# Directions for this task:
Within the lines below, find those that hold the string "will" and copy each one.

-- Data for review follows --

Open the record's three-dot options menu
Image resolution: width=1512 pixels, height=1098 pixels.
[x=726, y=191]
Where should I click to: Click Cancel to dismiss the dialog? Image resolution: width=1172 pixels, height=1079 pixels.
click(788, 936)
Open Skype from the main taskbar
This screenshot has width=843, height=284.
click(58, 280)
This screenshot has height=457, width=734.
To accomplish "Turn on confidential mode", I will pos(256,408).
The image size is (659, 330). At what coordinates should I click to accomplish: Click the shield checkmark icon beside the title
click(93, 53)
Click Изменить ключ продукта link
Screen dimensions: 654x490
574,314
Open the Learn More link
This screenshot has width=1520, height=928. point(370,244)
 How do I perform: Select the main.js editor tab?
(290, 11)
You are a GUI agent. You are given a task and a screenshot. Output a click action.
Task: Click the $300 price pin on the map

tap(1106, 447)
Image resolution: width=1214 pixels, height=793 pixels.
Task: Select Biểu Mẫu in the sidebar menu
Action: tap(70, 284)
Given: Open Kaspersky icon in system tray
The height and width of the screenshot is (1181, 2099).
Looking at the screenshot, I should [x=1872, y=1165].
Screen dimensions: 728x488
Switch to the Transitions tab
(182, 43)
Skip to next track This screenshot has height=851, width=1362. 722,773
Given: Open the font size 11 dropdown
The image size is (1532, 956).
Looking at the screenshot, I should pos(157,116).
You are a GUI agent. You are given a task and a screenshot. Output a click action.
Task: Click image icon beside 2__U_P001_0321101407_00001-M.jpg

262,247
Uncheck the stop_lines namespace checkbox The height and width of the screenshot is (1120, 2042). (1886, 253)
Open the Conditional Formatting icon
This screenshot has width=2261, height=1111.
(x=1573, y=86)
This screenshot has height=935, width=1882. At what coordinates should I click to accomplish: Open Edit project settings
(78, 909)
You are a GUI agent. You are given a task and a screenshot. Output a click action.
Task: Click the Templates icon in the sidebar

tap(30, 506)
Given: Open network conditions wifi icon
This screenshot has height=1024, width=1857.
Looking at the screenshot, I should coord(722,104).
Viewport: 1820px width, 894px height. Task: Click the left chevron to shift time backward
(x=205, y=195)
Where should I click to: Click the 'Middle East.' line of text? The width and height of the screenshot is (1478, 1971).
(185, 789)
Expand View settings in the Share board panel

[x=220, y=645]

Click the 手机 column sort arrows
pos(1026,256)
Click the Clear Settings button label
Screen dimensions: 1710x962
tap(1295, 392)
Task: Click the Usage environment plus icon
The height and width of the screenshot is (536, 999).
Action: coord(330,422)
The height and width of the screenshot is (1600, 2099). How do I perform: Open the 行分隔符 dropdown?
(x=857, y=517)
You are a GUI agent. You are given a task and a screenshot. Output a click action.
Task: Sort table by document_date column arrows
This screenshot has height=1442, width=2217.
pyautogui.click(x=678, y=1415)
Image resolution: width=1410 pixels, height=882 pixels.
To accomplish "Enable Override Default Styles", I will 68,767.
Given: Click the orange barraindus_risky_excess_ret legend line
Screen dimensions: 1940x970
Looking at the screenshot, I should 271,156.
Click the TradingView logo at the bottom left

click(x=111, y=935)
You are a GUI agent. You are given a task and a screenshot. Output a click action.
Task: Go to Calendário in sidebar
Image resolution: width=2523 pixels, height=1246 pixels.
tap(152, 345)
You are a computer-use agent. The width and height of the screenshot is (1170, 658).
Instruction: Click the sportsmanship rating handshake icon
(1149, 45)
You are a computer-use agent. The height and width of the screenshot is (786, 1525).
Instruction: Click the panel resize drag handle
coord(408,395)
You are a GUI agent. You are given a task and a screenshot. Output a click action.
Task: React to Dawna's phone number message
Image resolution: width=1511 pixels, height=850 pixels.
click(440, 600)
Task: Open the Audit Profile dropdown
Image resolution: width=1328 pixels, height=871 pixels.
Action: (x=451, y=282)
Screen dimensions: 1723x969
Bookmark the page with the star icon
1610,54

-- Data for review concluded --

# Your response:
To accomplish "Turn on confidential mode", I will pos(256,408).
To accomplish "Enable Override Default Styles", I will 68,767.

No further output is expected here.